Take the line that contains "Image resolution: width=827" as the first line and the last line of the records as the end. Please set down everything in that range exactly.

** Opening Input for this task block **

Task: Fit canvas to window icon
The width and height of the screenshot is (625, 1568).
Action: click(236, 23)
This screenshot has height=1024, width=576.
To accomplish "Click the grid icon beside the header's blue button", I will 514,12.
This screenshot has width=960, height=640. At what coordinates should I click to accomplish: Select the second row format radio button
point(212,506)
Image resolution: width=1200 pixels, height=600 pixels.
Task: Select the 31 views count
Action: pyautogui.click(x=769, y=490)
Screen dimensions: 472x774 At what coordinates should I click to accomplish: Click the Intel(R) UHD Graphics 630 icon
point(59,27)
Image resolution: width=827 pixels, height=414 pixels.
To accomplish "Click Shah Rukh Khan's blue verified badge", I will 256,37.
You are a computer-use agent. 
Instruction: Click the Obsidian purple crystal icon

** Closing Input for this task block **

== Solution to the exercise ==
Image resolution: width=827 pixels, height=414 pixels.
To accomplish "Click Shah Rukh Khan's blue verified badge", I will 256,37.
You are a computer-use agent. 
Instruction: Click the Obsidian purple crystal icon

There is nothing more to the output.